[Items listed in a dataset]
════════════════════

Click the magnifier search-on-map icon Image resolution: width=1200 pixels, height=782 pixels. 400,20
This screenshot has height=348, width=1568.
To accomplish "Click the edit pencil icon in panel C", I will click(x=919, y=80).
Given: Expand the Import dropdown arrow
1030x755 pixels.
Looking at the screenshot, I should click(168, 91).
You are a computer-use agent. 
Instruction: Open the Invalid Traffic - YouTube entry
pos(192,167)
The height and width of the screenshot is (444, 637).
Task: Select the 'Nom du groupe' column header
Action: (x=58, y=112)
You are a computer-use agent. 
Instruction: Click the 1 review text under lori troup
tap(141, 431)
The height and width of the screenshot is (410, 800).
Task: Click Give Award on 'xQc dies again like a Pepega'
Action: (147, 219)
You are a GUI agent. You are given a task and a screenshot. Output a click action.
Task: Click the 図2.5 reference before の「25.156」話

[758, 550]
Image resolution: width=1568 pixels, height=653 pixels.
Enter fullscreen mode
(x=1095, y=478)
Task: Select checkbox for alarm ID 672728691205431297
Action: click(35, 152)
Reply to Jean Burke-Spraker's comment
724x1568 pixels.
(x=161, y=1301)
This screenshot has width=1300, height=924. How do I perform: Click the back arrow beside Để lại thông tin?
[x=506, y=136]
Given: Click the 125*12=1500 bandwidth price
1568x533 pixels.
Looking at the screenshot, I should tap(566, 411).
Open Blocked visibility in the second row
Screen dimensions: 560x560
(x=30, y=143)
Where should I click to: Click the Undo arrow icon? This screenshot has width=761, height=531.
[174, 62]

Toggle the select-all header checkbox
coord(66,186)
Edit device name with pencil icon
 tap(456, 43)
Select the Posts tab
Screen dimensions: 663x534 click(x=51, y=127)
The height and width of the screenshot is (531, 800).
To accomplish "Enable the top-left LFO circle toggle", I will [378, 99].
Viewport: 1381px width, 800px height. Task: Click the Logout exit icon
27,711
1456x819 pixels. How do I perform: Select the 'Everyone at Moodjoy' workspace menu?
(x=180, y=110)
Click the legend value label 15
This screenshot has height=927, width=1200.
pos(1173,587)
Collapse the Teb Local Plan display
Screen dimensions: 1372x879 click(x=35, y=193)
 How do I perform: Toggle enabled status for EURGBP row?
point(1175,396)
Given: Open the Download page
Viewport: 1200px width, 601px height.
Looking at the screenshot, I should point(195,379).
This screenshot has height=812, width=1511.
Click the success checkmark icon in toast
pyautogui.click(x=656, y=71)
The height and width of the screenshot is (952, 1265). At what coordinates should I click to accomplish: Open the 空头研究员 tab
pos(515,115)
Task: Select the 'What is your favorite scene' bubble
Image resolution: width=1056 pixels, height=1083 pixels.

════════════════════

| Exercise instructions |
Give back each record above exactly as written.

| Task output |
Click the magnifier search-on-map icon Image resolution: width=1200 pixels, height=782 pixels. 400,20
This screenshot has height=348, width=1568.
To accomplish "Click the edit pencil icon in panel C", I will click(x=919, y=80).
Given: Expand the Import dropdown arrow
1030x755 pixels.
Looking at the screenshot, I should click(168, 91).
You are a computer-use agent. 
Instruction: Open the Invalid Traffic - YouTube entry
pos(192,167)
The height and width of the screenshot is (444, 637).
Task: Select the 'Nom du groupe' column header
Action: (x=58, y=112)
You are a computer-use agent. 
Instruction: Click the 1 review text under lori troup
tap(141, 431)
The height and width of the screenshot is (410, 800).
Task: Click Give Award on 'xQc dies again like a Pepega'
Action: (147, 219)
You are a GUI agent. You are given a task and a screenshot. Output a click action.
Task: Click the 図2.5 reference before の「25.156」話

[758, 550]
Image resolution: width=1568 pixels, height=653 pixels.
Enter fullscreen mode
(x=1095, y=478)
Task: Select checkbox for alarm ID 672728691205431297
Action: click(35, 152)
Reply to Jean Burke-Spraker's comment
724x1568 pixels.
(x=161, y=1301)
This screenshot has width=1300, height=924. How do I perform: Click the back arrow beside Để lại thông tin?
[x=506, y=136]
Given: Click the 125*12=1500 bandwidth price
1568x533 pixels.
Looking at the screenshot, I should tap(566, 411).
Open Blocked visibility in the second row
Screen dimensions: 560x560
(x=30, y=143)
Where should I click to: Click the Undo arrow icon? This screenshot has width=761, height=531.
[174, 62]

Toggle the select-all header checkbox
coord(66,186)
Edit device name with pencil icon
 tap(456, 43)
Select the Posts tab
Screen dimensions: 663x534 click(x=51, y=127)
The height and width of the screenshot is (531, 800).
To accomplish "Enable the top-left LFO circle toggle", I will [378, 99].
Viewport: 1381px width, 800px height. Task: Click the Logout exit icon
27,711
1456x819 pixels. How do I perform: Select the 'Everyone at Moodjoy' workspace menu?
(x=180, y=110)
Click the legend value label 15
This screenshot has height=927, width=1200.
pos(1173,587)
Collapse the Teb Local Plan display
Screen dimensions: 1372x879 click(x=35, y=193)
 How do I perform: Toggle enabled status for EURGBP row?
point(1175,396)
Given: Open the Download page
Viewport: 1200px width, 601px height.
Looking at the screenshot, I should point(195,379).
This screenshot has height=812, width=1511.
Click the success checkmark icon in toast
pyautogui.click(x=656, y=71)
The height and width of the screenshot is (952, 1265). At what coordinates should I click to accomplish: Open the 空头研究员 tab
pos(515,115)
Task: Select the 'What is your favorite scene' bubble
Image resolution: width=1056 pixels, height=1083 pixels.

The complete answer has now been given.